BEGIN ARTICLE
The first step in every Vulkan application is to create the Instance Object. This functionality is delivered through VkInstance. It is required that an application has a VkInstance created before starting anything else. The VkInstance is the interface used to inspect the hardware capabilities of a computer system. This functionality is encapsulated in the AppInstance object (CPU_TP1). The AppInstance object is essentially a wrapper exposing the interface for convenient hardware device enumeration.

3.1.1 Validation layers: A crucial step in Vulkan application development

One of the most critical steps when developing with Vulkan is to enable the validation layers (CPU_TP2). By design, for performance reasons, Vulkan does not check the validity of the application code. When used incorrectly, Vulkan calls would simply fail or crash with virtually no traces that would allow for debugging. With validation layers enabled, the Vulkan loader injects a layer of code for verification. The enabling of validation layers is a critical step that every developer should remember. However, that layer affects performance and should be disabled in production.

3.2 Vulkan virtual device and swapchain

The next step is to create the actual virtual device that will expose the command queue used to render the scene. First, a surface object must be instantiated. (The topic of the surface is out of the scope of this article, but it is covered in detail in the LunarG tutorial.) However, in this case, the demo code supports Windows* only, and the surface is created and exposed by the SurfaceWindows class (CPU_TP3).

Next is creating the Device object (CPU_TP4). Note that the Device class encapsulates much more than VkDevice. Starting with the constructor, the device class exposes multiple versions, which allows more flexibility in initialization (CPU_TP5). The physical device used to create the virtual device can be "first fit" or it can be specified using a VendorID number, if the software is to use specific hardware. End-user systems can have multiple devices that support Vulkan, and the first one on the list is not always the device desired.

The default constructor (CPU_TP6) obtains the list of available physical devices and then runs the createDevice method. If the creation was successful, this physical device is then used. If the creation was not successful, the constructor tries the next physical device. The actual device creation is done in the createDevice method (CPU_TP7). The first step is to determine if the physical device can deliver queues with the required functionality (CPU_TP8). Devices can deliver many types of queues. Some queues may support all of the required operations. Some queues may be highly specialized for the specific tasks, such as compute or transfer. In this case, the application expects the queue to allow for transfer and drawing graphics. The application will iterate over available queues until an index is found that matches the expected criteria.

Once completed, the virtual device is created. Besides VkDevice, the object supplies the queue handlers and swapchain that correspond to the virtual device. (For more details, please check the Vulkan tutorials and reference.)

3.3 Scene setup

The ParticlesElement (CPU_TP9) task is to draw the particle fountain. For it to be drawn, it has to belong to the scene. The Scene object role is to aggregate all the scene elements, maintain command buffer, and the render pass (CPU_TP10). When the simulator is ready to render, it calls the render function (CPU_TP11). This function is responsible first for initiating the command buffer for recording, obtaining the current render target, and finally starting the render pass (CPU_TP12). Once that is done, the renderer begins iterating over every element in the scene (CPU_TP13), allowing it to record drawing commands into the command buffer. In this case, there is a single scene element that draws the particle fountain. After all scene elements finish recording, the render function submits the command buffer into the queue and presents the results on the screen.
END ARTICLE
Output the part of the Vulkan setup text starting with "Once completed, the" and going on through "tutorials and reference.)", word for word. The lines that come next have no connection to the text.
BEGIN DATA RECORDS
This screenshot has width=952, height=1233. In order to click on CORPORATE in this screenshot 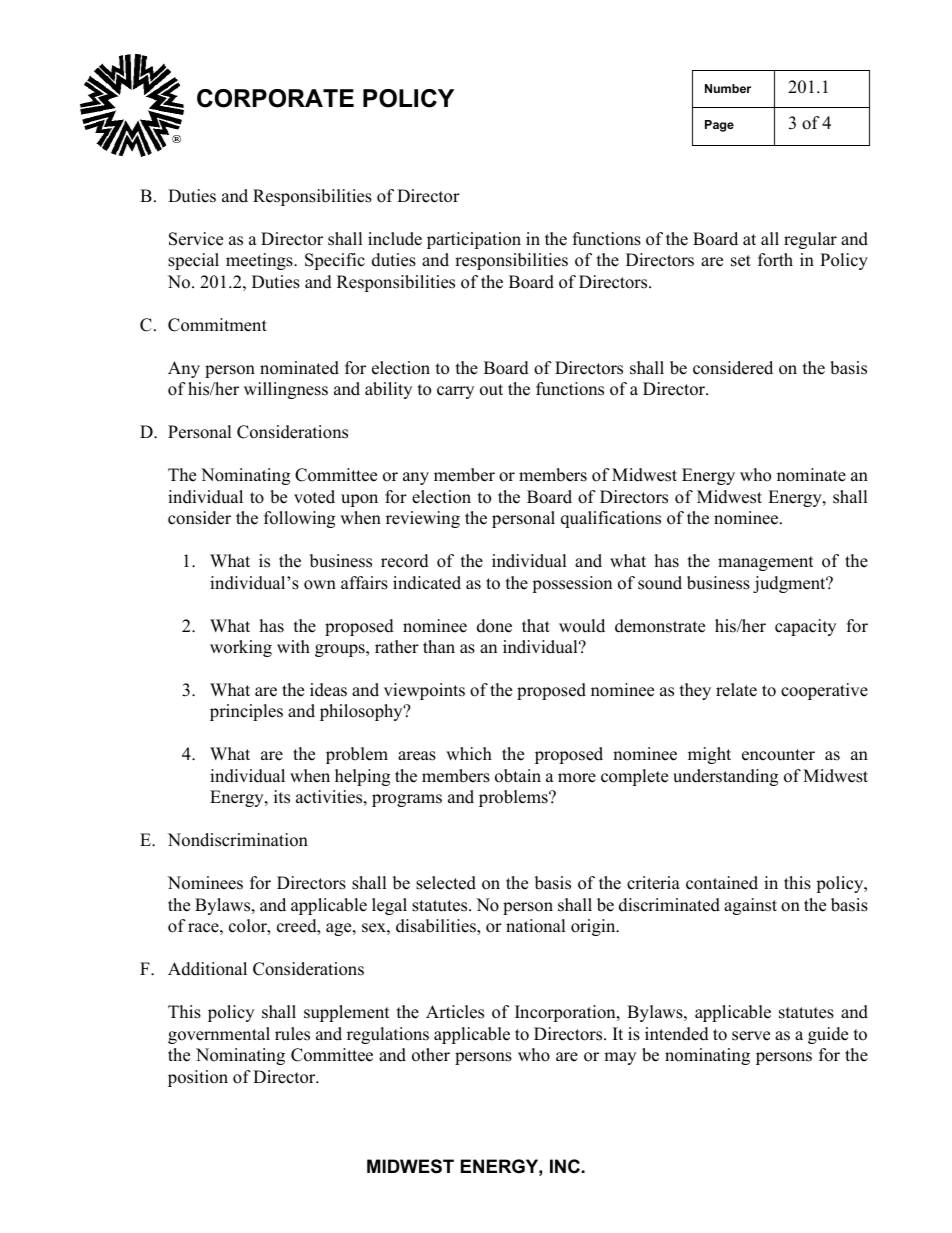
END DATA RECORDS
BEGIN DATA RECORDS
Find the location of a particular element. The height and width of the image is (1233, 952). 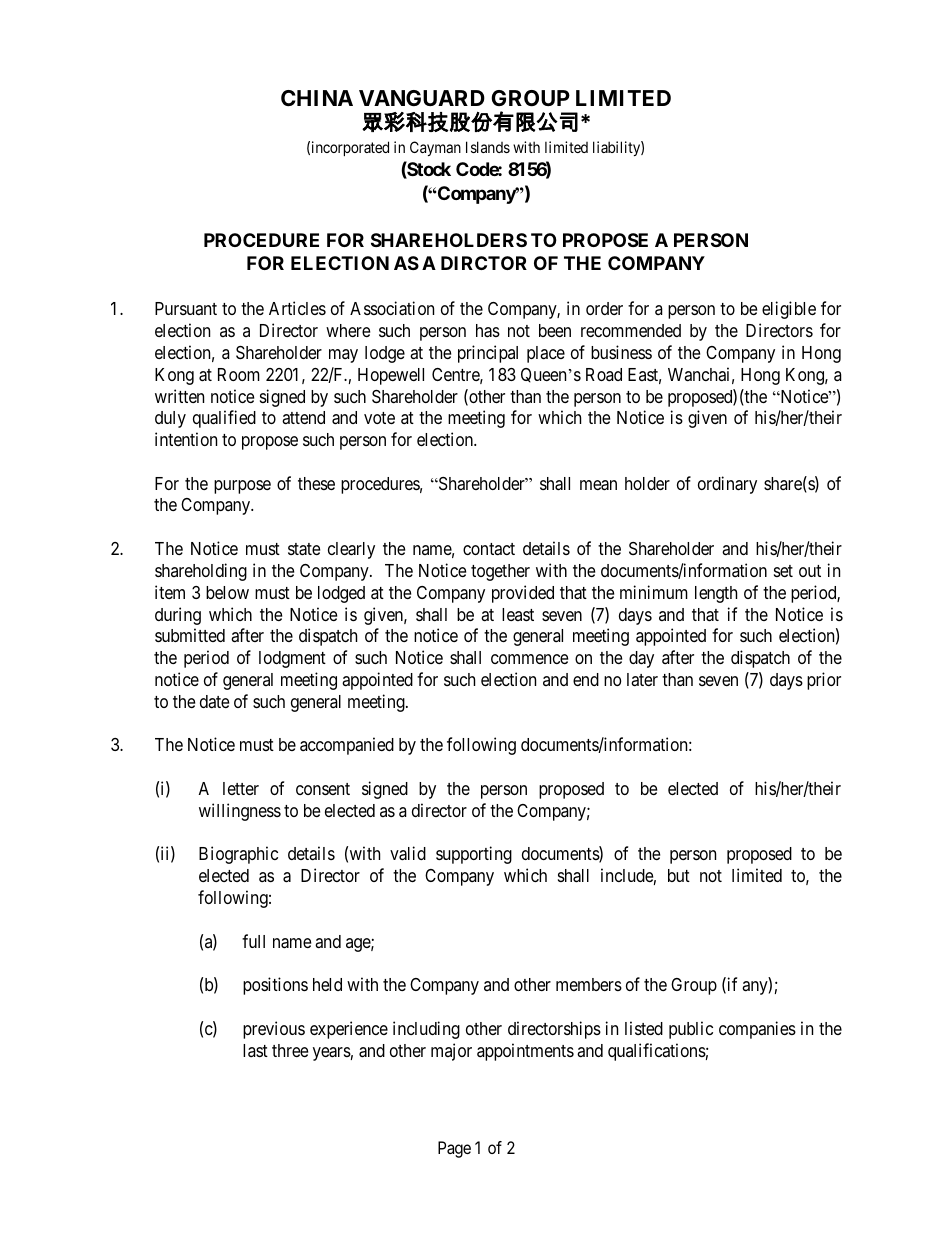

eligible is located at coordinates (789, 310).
END DATA RECORDS
WRITTEN ANSWER:
Once completed, the virtual device is created. Besides VkDevice, the object supplies the queue handlers and swapchain that correspond to the virtual device. (For more details, please check the Vulkan tutorials and reference.)